I want to compute the presentation groups of $\langle f,g\rangle$ the generated group of affine transformations with $f(x)=2x$ and $g(x)=x+1.$
The affirmation is $\langle f,g\rangle=\langle a,b\mid aba^{-1}=b^2\rangle$ the Baumslag-Solitar group.
I have this:
For any $h\in \langle f,g\rangle, h(x)=2^nx+\frac{m}{2^k}$ with $n,m,k$ integers.
And, the word $f^{-k}g^{m}f^{k+n}$ is associated with $2^nx+\frac{m}{2^k}$, because $f^{-k}\circ g^{m}\circ f^{k+n}(x)=2^nx+\frac{m}{2^k}.$
I know that exists $\varphi:F(S)=\left\{f,g,f^{-1},g^{-1}\right\}^{\ast}\to \langle f,g\rangle$ epimorphism.
I want to prove that $\ker\varphi=\langle \langle T\rangle\rangle$ with $T=\left\{fgf^{-1}g^{-2}\right\}$.
Obviously $\langle \langle T\rangle\rangle\subset \ker\varphi$ because $fgf^{-1}g^{-2}(x)=Id(x)$ then $\varphi(fgf^{-1}g^{-2})=Id_{\langle f,g\rangle }$.
But, how to prove that $\ker\varphi\subset \langle \langle T\rangle\rangle$?
Best Answer
Now, i have this:
$\varphi:\left\{a,b\right\}\to <f,g>$ with $\varphi(a)=f$ and $\varphi(b)=g$ homomorphism.
exists unique epimorphism $\varphi F(a,b)\to <f,g>$ such that $\varphi(w)=w$ with $w$ word in Domain, and $w$ group element in Codomain.
further, $F(a,b)/\ker\varphi\simeq <f,g>$.

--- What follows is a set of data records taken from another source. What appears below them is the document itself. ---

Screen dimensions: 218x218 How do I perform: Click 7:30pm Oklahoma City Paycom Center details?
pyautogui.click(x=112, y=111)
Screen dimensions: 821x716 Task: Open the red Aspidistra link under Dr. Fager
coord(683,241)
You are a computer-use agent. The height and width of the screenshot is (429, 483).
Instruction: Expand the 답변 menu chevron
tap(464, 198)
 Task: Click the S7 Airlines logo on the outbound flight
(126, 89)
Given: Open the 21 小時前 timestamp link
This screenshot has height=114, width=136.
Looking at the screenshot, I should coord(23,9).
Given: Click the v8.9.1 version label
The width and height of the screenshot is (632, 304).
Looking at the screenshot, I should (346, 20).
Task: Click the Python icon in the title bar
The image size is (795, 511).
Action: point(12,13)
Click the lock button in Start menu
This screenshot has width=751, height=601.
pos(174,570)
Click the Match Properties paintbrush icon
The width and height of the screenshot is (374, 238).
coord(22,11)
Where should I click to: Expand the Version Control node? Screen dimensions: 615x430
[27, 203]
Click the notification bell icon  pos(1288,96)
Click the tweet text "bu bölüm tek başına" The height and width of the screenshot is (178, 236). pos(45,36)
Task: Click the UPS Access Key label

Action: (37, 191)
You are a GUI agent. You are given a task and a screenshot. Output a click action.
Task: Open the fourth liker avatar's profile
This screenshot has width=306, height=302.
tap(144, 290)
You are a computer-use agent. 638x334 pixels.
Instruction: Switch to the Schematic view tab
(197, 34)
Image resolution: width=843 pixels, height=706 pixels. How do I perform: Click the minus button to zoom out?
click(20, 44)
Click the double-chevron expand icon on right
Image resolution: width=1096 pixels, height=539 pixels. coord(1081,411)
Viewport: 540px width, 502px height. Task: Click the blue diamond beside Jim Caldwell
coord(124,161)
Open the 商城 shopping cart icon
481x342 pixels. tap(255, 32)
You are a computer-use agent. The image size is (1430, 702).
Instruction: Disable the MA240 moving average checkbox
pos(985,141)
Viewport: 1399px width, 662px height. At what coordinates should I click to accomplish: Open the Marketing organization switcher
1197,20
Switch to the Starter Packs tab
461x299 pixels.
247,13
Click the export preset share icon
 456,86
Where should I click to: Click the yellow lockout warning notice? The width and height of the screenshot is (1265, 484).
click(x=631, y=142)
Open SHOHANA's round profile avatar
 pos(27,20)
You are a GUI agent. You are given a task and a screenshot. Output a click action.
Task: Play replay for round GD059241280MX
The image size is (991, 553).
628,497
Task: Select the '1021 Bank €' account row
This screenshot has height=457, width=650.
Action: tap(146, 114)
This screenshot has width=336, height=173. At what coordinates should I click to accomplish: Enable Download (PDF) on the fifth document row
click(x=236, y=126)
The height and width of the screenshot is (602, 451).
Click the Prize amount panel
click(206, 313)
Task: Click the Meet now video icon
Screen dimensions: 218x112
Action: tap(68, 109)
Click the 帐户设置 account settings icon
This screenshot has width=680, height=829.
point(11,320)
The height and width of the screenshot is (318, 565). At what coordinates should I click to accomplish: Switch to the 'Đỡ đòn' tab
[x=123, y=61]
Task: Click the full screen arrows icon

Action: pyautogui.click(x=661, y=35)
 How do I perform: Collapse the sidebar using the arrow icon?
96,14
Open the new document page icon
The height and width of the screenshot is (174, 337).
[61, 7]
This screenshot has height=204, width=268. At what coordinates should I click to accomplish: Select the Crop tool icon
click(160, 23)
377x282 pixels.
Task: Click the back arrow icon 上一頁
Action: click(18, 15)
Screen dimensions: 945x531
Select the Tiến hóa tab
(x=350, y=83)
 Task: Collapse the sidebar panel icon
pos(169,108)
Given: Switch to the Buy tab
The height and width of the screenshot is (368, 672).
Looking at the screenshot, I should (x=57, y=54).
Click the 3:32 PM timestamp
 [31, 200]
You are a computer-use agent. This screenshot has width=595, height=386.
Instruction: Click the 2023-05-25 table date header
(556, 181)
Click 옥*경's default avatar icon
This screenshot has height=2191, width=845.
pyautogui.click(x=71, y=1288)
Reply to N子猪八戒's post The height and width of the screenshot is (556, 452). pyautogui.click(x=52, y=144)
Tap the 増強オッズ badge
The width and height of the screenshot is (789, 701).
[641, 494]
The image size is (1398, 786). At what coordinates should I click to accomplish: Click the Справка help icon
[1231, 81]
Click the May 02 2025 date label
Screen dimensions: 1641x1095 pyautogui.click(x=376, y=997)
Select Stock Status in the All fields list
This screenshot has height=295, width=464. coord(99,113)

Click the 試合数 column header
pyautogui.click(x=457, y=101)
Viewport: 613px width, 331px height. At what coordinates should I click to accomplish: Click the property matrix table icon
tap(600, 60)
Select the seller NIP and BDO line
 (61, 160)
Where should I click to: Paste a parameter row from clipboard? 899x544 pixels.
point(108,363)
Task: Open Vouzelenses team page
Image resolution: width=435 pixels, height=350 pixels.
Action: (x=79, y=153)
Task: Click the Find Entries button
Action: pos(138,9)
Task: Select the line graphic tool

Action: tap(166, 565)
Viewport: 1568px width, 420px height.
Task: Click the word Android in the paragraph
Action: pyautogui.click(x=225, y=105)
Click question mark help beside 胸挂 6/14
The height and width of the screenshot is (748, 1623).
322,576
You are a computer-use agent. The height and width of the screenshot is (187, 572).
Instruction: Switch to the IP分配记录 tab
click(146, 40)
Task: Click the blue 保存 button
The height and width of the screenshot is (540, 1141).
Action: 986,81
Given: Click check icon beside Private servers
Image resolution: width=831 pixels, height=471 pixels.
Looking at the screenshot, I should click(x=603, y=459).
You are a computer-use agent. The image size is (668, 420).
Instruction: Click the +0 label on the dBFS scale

Afirmation. $\ker\varphi=<< aba^{-1}b^{-2}>>$. Obviously $<< aba^{-1}b^{-2}>>\subset \ker\varphi$.
Now, let $w\in \ker\varphi$, then $w=a^{-k}b^{m}a^{k+n}$ with $\varphi(a^{-k}b^{m}a^{k+n})=Id$, or, equivalent, $2^nx+\frac{m}{2^k}=x$, and this implies $n=m=0$.
Therefore, $w\sim a^{-k}a^{k}\sim \epsilon\sim aba^{-1}b^{-2}\in <<aba^{-1}b^{-2}>>$.
Therefore $\ker\varphi=<<aba^{-1}b^{-2}>>$
It is correct?